- **TASK DIRECTIONS**
The answer must consist solely of the lines from the line with "Select the Product" to the end of the data below, transcribed exactly and with no pictures.

- **DATASET RECORDS**
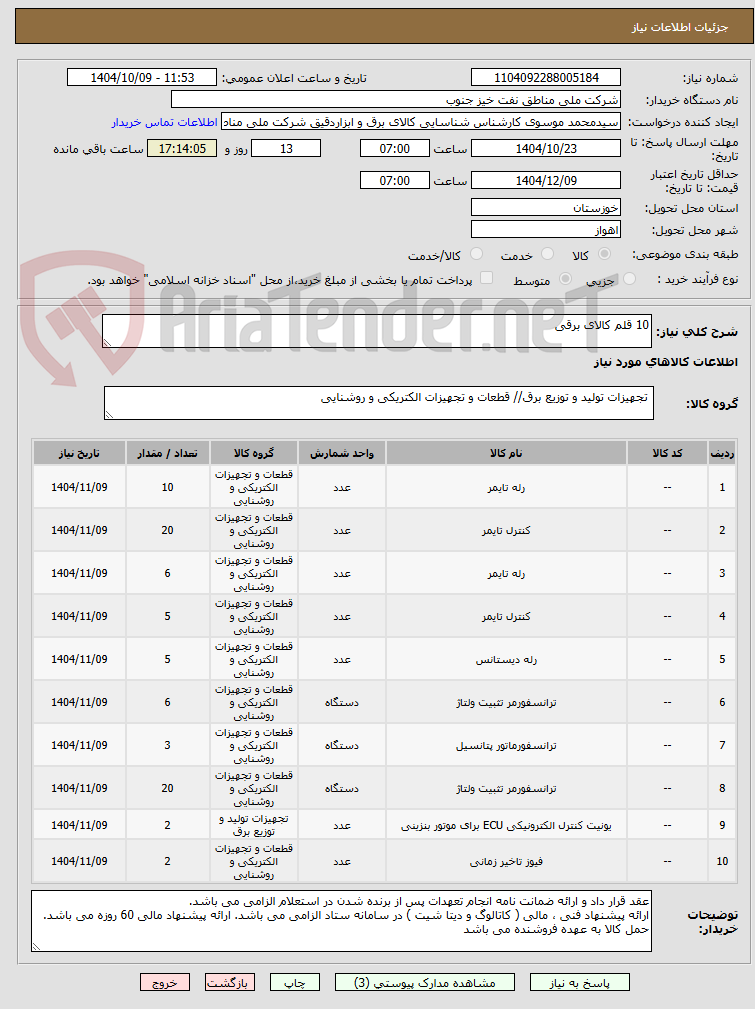Image resolution: width=755 pixels, height=1009 pixels.
Task: Click the تاریخ نیاز column header
Action: click(79, 454)
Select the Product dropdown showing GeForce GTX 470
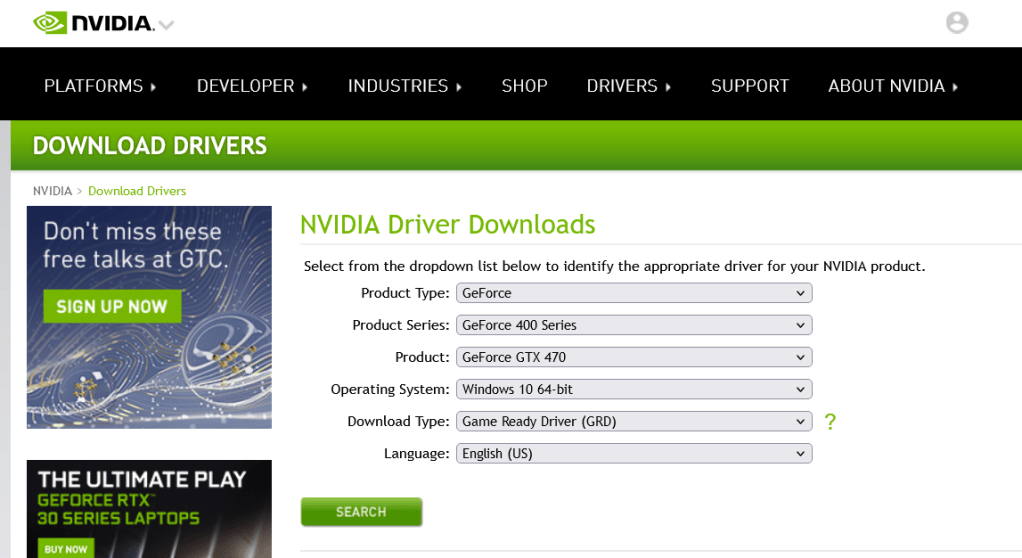Screen dimensions: 1022x558 pyautogui.click(x=634, y=357)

- **RESULT OF THIS TASK**
Select the Product dropdown showing GeForce GTX 470
Screen dimensions: 1022x558 pyautogui.click(x=634, y=357)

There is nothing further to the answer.